Compensation & Rewards

In Germany, the Base compensation range for this role is EUR 97,034 - EUR 116,44. Actual compensation may vary based on level, experience, and skillset as assessed in the interview process. Benefits include equity, bonus (if applicable) and other benefits.

All of our roles include Restricted Stock Units (RSUs), giving every team member ownership in Grafana Labs' success.

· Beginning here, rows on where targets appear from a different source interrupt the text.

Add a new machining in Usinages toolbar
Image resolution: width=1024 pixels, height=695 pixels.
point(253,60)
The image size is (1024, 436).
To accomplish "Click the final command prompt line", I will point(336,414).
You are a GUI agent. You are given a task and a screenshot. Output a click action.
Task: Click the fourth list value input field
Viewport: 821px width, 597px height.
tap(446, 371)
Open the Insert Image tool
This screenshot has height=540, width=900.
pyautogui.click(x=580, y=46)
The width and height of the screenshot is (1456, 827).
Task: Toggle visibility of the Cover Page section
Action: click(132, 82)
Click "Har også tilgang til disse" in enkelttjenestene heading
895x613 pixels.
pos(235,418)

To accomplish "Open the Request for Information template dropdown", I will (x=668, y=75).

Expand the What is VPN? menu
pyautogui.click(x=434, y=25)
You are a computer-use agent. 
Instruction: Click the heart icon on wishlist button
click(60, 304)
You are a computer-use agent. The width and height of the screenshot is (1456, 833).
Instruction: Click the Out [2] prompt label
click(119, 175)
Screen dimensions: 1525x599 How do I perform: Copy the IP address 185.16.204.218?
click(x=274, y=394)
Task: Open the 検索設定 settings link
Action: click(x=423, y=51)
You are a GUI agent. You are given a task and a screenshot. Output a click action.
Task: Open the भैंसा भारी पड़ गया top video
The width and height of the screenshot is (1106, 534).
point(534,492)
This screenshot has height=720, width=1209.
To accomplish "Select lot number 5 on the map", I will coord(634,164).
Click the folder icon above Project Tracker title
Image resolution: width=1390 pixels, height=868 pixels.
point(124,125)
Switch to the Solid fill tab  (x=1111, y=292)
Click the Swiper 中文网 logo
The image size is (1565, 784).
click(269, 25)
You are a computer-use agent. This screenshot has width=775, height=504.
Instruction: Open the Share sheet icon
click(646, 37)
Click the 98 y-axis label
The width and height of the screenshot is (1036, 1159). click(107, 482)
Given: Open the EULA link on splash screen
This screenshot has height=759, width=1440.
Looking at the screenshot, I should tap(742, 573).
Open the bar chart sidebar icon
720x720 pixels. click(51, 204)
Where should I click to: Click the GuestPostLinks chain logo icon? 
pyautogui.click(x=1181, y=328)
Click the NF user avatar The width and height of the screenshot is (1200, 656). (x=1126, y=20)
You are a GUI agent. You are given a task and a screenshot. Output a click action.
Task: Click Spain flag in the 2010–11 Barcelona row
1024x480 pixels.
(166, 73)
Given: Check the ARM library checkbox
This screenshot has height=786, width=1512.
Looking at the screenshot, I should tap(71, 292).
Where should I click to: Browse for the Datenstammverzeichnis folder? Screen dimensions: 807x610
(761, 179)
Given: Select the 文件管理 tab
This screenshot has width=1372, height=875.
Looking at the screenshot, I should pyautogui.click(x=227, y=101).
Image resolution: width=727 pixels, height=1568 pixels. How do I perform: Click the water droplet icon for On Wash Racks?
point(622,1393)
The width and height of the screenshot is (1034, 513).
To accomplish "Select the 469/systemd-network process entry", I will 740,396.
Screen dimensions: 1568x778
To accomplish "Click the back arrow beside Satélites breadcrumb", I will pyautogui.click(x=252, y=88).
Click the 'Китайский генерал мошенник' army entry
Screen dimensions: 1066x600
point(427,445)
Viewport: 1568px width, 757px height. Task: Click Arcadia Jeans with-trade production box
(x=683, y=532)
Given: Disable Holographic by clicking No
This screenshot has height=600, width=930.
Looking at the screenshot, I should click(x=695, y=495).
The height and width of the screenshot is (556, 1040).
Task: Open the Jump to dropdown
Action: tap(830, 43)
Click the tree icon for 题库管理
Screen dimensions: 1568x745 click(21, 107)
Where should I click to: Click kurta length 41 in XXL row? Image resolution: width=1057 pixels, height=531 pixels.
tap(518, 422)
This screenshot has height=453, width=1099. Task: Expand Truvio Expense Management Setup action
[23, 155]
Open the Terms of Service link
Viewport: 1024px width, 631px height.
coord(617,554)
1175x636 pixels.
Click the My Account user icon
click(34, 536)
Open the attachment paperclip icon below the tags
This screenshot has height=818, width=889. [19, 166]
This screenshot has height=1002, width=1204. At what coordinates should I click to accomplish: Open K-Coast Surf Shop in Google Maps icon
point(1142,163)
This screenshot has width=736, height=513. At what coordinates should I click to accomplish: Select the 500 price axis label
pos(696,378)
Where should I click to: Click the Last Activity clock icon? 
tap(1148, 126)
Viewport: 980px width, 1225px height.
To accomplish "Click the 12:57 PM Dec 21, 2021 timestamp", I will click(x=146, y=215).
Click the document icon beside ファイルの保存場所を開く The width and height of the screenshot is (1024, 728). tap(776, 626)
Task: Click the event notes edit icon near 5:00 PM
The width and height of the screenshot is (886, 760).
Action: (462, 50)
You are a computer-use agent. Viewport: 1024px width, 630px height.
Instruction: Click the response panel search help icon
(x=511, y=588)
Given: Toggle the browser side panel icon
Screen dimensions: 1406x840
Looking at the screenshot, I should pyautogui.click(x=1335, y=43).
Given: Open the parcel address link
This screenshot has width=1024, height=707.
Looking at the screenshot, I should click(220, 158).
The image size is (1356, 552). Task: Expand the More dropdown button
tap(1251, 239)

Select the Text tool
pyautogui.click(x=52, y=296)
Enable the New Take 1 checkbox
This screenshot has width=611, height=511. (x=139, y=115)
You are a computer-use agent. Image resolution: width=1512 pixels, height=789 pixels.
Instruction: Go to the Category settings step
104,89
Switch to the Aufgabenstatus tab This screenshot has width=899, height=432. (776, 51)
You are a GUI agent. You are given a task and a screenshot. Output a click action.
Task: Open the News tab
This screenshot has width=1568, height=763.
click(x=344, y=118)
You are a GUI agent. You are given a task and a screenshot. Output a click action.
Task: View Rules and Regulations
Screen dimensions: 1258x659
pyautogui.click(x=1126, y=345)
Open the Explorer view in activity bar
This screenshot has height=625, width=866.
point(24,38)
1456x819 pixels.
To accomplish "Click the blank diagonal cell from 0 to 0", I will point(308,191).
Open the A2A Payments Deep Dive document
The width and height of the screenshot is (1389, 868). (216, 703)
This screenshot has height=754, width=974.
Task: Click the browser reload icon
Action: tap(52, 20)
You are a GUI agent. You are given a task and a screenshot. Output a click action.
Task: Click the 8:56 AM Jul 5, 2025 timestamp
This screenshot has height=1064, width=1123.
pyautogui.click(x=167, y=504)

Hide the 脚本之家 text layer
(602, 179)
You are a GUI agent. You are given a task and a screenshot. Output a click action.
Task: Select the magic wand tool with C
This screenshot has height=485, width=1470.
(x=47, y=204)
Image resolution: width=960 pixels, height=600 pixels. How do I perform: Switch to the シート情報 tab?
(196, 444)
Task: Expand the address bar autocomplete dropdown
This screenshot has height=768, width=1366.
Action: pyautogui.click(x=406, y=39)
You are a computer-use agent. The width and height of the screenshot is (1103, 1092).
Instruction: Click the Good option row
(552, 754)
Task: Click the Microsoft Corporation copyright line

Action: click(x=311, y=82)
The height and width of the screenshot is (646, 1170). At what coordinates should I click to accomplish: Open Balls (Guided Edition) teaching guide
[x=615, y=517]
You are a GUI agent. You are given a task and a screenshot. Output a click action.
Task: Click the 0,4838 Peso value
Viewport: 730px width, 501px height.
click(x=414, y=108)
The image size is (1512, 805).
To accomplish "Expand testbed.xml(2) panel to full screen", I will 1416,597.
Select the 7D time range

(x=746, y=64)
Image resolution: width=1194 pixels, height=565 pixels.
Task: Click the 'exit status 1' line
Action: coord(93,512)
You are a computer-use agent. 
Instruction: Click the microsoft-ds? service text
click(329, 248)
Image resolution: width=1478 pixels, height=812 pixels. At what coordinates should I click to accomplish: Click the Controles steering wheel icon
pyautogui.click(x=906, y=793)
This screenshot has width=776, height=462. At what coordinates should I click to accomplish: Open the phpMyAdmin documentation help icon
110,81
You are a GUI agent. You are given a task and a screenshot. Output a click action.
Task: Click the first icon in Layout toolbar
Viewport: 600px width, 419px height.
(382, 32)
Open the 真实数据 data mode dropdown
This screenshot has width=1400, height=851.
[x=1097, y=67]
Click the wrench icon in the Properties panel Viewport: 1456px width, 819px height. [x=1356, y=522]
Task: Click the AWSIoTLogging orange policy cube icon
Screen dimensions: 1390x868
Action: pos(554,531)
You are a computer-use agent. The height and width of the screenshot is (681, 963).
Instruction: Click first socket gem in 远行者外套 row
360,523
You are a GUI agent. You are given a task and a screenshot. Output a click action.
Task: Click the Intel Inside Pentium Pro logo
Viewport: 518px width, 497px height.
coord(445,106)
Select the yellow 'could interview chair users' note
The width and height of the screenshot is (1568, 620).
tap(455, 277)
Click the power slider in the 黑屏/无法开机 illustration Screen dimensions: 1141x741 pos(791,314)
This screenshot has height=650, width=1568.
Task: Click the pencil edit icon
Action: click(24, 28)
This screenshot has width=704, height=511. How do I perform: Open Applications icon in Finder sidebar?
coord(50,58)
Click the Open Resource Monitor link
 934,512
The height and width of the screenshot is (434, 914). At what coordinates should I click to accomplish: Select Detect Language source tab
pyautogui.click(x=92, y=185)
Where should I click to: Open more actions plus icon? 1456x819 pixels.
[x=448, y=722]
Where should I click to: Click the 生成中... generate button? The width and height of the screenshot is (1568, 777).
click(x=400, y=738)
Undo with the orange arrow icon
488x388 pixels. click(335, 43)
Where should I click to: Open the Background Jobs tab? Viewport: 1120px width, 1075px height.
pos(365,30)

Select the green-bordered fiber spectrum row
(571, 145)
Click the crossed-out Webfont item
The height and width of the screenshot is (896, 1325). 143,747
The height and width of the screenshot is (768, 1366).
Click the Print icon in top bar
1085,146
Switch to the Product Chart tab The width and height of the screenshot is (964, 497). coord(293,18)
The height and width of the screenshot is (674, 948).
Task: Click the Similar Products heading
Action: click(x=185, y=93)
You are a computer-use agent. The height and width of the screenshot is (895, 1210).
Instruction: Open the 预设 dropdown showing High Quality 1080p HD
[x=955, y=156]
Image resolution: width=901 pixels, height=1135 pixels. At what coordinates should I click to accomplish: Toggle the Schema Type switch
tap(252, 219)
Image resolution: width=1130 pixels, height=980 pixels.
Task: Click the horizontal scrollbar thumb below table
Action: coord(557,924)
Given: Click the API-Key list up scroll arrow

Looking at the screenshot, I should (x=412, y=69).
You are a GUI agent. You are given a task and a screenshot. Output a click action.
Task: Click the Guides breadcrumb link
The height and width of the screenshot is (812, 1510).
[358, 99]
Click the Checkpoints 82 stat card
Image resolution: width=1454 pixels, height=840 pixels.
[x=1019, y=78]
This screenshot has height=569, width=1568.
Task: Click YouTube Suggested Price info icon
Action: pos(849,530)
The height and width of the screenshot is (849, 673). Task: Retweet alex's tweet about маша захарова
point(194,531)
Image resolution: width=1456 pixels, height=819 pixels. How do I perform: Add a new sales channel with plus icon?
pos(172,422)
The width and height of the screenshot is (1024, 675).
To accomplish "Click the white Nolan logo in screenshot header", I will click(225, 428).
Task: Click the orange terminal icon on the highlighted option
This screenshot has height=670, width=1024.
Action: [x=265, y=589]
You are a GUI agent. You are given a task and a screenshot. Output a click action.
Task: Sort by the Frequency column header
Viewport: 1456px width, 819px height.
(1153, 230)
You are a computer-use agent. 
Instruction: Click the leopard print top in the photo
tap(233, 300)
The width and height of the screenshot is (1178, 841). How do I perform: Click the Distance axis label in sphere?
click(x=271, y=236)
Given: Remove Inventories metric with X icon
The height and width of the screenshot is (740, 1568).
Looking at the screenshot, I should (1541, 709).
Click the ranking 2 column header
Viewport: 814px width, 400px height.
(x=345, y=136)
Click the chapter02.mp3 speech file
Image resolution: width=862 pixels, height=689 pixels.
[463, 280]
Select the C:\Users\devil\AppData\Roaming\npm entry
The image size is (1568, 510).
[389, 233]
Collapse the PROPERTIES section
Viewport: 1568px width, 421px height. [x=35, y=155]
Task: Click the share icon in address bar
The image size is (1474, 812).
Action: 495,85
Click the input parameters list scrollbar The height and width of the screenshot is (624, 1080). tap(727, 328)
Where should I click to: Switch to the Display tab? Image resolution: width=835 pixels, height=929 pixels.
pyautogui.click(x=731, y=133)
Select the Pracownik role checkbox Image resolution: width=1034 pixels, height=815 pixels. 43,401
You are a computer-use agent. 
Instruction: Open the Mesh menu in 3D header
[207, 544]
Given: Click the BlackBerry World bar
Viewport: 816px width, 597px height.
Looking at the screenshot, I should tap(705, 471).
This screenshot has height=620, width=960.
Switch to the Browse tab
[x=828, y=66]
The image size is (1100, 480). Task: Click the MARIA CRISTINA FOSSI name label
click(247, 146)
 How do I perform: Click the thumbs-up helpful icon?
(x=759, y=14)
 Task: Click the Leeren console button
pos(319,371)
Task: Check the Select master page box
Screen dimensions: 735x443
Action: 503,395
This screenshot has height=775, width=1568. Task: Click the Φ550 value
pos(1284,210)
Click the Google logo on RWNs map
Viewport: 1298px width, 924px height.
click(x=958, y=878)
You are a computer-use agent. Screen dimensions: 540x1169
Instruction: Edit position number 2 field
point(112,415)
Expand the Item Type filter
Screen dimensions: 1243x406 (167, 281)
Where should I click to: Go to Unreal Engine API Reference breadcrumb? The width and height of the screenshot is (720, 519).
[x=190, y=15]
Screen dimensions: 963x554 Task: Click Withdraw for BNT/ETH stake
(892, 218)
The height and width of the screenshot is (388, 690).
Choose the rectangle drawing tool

Why You'll Thrive At Grafana Labs

  • 100% Remote, Global Culture
  • Scaling Organization
  • Transparent Communication
  • Innovation-Driven
  • Open Source Roots
  • Empowered Teams
  • Career Growth Pathways
  • Approachable Leadership
  • Passionate People
  • In-Person onboarding
  • Balance is Key (30 days annual leave)

Equal Opportunity Employer

Grafana Labs is an equal opportunities employer. We welcome applications from everyone regardless of race, colour, nationality, origin, caste, sex, gender reassignment identity or expression, sexual orientation, age, religion or belief, disability, veteran status, genetic information, pregnancy, maternity, marital, family or carer status, or any other characteristic which is protected by local law.